Pienso ahora que rememorar a una persona viva cuando no lo está es una idea próxima a Marías, cuya escritura exploró la frontera entre personajes vivos y muertos, los espacios a los que llega la palabra —y por lo tanto la memoria— y los que no, y de esa cicatriz entre la voz y el silencio, entre la verdad y la fabulación —y dentro de la verdad, entre sus muchos matices—, que su literatura nos fascinó por esos personajes nebulosos, melancólicos o coléricos y siempre cosmopolitas —intérpretes, profesores universitarios con perfil de espías, negros literarios, incluso fantasmas—, todos en búsqueda de una voz, pero lo que de verdad pensé al llegar a Madrid, abrir la puerta de casa y saber de su fallecimiento, fue en una casualidad que a él seguramente le hubiera gustado, y es que en mi anterior visita a Málaga, nueve años antes, yo llevaba como lectura su Fiebre y lanza, publicada en 2002 —veinte años antes de su muerte—, en una edición barata de bolsillo cuyo tesoro era —es, será— una dedicatoria que escribió en la Feria del Libro de Madrid —posiblemente de ese mismo 2002—, tras hablar largamente de Juan Benet, de quien él fue amigo y valedor póstumo, y de quien yo le recordé una frase —y no sé por qué lo hice— donde Benet afirmaba que, si la herencia de Proust era la del lector, la de Faulkner era la del escritor —y en verdad Faulkner fue una influencia que siempre existió en el estilo de Benet, de Marías y de cualquier apasionado por la escritura—, y tras mi frase Marías guardó silencio, quedó su cigarrillo absorto, muy cerca de sus labios, yo me giré con temor a que, a mi espalda, se hubiera formado cola —estaba solo—, y volviendo hacia él, observé caspa sobre su chaqueta, advertí también que era zurdo y que esa mano, por fin, se ponía en movimiento, tumbaba la pluma y, con caligrafía de colegial, escribía de forma aplicada: Para Daniel, sin lanza y con la fiebre justa.

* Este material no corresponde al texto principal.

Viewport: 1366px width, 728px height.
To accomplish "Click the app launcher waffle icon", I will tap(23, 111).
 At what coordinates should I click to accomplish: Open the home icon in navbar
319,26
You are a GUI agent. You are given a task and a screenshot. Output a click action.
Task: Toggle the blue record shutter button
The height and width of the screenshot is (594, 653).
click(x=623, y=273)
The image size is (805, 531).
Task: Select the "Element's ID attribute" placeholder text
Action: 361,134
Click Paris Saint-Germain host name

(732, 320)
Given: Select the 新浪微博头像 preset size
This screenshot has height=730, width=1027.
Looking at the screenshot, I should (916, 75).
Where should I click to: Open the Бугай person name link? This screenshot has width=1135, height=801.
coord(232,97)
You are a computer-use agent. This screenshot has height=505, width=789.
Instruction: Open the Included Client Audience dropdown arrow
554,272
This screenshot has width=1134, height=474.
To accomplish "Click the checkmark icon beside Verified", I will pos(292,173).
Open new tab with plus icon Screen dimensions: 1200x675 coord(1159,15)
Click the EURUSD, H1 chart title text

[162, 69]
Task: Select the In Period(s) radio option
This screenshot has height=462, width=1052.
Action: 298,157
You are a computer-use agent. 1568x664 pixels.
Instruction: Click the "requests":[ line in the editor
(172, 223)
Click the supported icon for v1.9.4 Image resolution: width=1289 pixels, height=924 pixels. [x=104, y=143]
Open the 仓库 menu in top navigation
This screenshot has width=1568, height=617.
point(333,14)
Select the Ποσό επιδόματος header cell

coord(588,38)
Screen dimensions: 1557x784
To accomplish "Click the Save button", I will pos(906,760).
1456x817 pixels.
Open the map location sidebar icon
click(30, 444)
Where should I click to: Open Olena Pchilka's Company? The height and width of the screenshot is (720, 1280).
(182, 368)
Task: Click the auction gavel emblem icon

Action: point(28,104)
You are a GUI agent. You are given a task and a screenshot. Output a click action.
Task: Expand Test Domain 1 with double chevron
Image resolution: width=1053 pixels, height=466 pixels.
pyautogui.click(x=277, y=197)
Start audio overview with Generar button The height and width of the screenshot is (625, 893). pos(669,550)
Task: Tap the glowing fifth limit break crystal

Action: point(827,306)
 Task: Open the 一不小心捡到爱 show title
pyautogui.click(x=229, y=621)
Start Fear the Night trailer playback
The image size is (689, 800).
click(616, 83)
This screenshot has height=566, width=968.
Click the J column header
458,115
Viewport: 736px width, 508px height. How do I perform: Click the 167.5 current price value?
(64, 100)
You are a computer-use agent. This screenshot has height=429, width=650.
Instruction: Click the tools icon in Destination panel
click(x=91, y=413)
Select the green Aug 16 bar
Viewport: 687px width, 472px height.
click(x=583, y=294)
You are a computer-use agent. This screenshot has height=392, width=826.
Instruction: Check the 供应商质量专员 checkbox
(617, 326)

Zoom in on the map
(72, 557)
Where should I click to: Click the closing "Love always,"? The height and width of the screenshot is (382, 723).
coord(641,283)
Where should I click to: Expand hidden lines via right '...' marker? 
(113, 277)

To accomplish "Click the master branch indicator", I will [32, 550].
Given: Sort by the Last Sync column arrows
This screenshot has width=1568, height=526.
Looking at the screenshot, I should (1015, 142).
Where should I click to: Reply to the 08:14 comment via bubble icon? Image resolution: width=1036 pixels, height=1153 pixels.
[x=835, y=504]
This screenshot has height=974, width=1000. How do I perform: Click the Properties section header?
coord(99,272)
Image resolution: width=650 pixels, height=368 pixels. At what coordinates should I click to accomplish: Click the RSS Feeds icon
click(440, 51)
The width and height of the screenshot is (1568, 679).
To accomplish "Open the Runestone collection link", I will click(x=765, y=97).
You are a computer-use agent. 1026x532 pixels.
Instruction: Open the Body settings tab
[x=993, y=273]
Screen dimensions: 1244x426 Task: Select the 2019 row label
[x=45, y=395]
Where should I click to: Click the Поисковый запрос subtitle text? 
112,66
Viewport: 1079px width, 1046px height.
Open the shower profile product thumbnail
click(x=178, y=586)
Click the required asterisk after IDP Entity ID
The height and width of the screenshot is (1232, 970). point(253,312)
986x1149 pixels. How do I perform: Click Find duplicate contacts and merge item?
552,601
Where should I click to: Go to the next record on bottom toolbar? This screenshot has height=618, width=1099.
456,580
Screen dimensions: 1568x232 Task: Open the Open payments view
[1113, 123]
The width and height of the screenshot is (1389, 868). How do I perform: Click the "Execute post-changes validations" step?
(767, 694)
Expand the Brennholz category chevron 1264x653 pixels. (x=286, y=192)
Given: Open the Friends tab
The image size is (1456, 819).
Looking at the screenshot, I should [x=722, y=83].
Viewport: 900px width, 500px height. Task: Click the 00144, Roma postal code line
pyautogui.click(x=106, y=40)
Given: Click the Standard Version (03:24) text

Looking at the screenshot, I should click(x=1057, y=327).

Saludos benetianos.

No le conté de mi confusión al terminar Cuando fui mortal, colección de cuentos del año 1996 —cuando él tenía cuarenta y cinco y yo dieciocho, edad a la que él publicó su primera novela—, ni que tal desconcierto, en vez de alejarme de su obra, fue más bien un desafío que me invitó a seguir leyéndolo, buscando comprender esa voz digresiva, enigmática, llena de matices, nunca tediosa y siempre despierta, que te urgía a continuar, y así lo hice durante toda su vida, y así descubrí que, como todos los grandes escritores, la obra de Marías reiteraba una obsesión única y fundamental, en su caso la del puro acto narrativo, sus  enfoques y sus límites, sus resonancias, sus voces y ausencias, y que al lector le dejaban no solo la sensación privilegiada del goce narrativo, sino también el alivio cómplice de conocer secretos que, al igual que muchos de sus personajes, hubiera preferido ignorar.

Y por supuesto que no le conté ni le podré contar nunca que, veinte años después, cuando todos los periódicos lo recordaban con aprecio póstumo, me acerqué de noche a la Plaza de la Villa de Madrid, y que subí la mirada a ese balcón que me gustaba ver iluminado, imaginándolo con su cigarrillo mientras leía una novela, o quizás frente a la máquina de escribir, trabajando en alguno de esos artículos en los que mostraba una faceta más áspera, menos pulida, que en su ficción, o tal vez deambulando junto a su larga colección de libros y de películas y de fotografías y de soldaditos de plomo, celebrando el orden y la importancia que siempre otorgó a los objetos como portadores de la memoria, y pensé, en fin, lo extraño de marcharse alguien que siempre estuvo ahí —en la última página de una revista, en un programa de radio o televisión, en mi memoria lectora y en el goce perpetuo, adelantado, por el alumbramiento de un nuevo libro—, y a continuación concluí que no había nada de extraño en ello, pues lo normal es que los afectos y las personas entren y salgan de nuestras vidas, que el mundo se llene de ausencias y, con suerte, lo alumbren nuevas luces, pero en ese momento, con la noche pegada a la plaza, confirmé que mi forma de ver la vida —y por lo tanto de escribir— había sido a la estela de un escritor a quien ya solo cabría regresar, y con el miedo de haber agotado un itinerario, desconociendo aún qué haría su muerte en mí, que estuve un rato inmóvil en la plaza, con las campanas tañendo en algún campanario y yo mirando hacia su balcón sin luz.